C’est notamment l’histoire de de Rachid Mekhloufi qui est mise en avant. Gloire de l’AS Saint-Étienne, idole de Jean-Michel Larqué, il a délaissé sa gloire pour jouer au sein de l’Équipe du FLN, alors interdite par la FIFA. Aux côtés de Brahimi, Zitouni ou Ben Tifour, il affronta de nombreuses sélections et devint ainsi international algérien après avoir été international français. Il revint à Saint-Étienne en 1963 et, fait étonnant dans la conjoncture politique d’alors, il redevint immédiatement la gloire de Geoffroy Guichard.
Le second facteur avancé par l’exposition est celui de la cohésion sociale. L’exposition relève notamment à quel point le football est populaire dans la majorité des pays arabes. Ainsi, le mouvement Ultra est particulièrement mis en avant, que ce soit en Palestine, en Egypte, au Maroc, en Tunisie ou en Algérie. Les fans palestiniens se voient ainsi immortalisés dans une galerie entourée de grillages et sur laquelle sont accrochées écharpes et photos. Le rôle joué par les ultras tunisiens et égyptiens dans les printemps arabes est évidemment au cœur de l’exposition qui ne manque pas de rappeler celui joué par les ultras algériens dans les évènements actuels.

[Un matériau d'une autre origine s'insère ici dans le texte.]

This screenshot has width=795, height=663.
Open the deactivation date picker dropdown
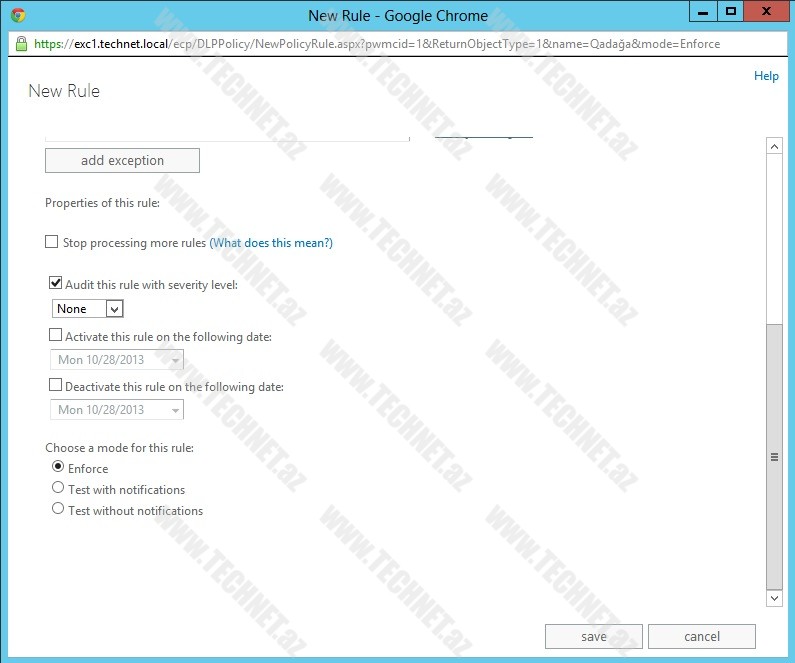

Le cas des Coupes du monde et de leur engouement est lui aussi souligné. Le formidable élan populaire suscité par le football en Libye, en Syrie, en Egypte ou au Maghreb, le patriotisme qu’il génère et les élans d’amour pour de nombreux joueurs (Salah, Mahrez, Msekni, Ziyech…) ne manquent pas d’être particulièrement bien intégrés à l’exposition.
Le football, créateur de solidarités et d’intégration
Le football féminin n’est pas en reste et le cas des Jordaniennes est aussi promu. Si la nation jordanienne ne brille pas par ses exploits sur la scène internationale, elle produit néanmoins des joueuses investies, respectées par leurs compatriotes et en constants progrès. Ainsi, l’Équipe féminine jordanienne est 54ème au classement FIFA féminin. Il s’agit, par ailleurs, de la meilleure position parmi tous les pays arabes. Leur maillot, leurs photos, un trophée et une explication sont proposés aux visiteurs.

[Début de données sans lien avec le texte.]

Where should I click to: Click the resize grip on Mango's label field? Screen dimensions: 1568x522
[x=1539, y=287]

Enfin, dernier point d’une liste non exhaustive des apports du football dans le monde arabe que consacre l’exposition, le vecteur d’intégration. Les liens entre France et monde arabe sont ainsi soulignés mais pas uniquement. Zinédine Zidane, franco-algérien et aux parents kabyle, se voit, évidemment, mis à l’honneur par l’IMA mais il n’est, de nouveau, pas le seul. Les joueurs dits “immigrés” qui ont représenté ou représentent encore leur pays d’origine sont légion. La CAN de 1990, exposée par l’IMA, a été remportée par l’Algérie. C’est un but de Chérif Oudjani, qui est né et vit dans le nord de la France, qui a apporté le titre aux Algériens. Stanislas Frenkiel, qui a participé à l’exposition, a ainsi pu relever les remarques acerbes qu’avait subi Oudjani telles que “si c’était quelqu’un de chez nous qui avait marqué, ça aurait été mieux”.
Ainsi, le football, premier véritable sport mondial, qu’il soit pratiqué sur terre, dans la boue, sur herbe, sur béton, avec un ballon, un sachet de lait, une canette ou une pelote de sable, se voit récompensé par une très belle exposition de l’Institut du monde arabe. Ouverte au public depuis le 10 avril et jusqu’au 21 juillet 2019, elle ne manquera pas de faire rêver les plus jeunes, de fasciner les néophytes, de renforcer la culture des experts du pied ballon et de faire revivre, enfin et l’espace d’une visite, les plus beaux moments de leur vie aux plus âgés d’entre nous.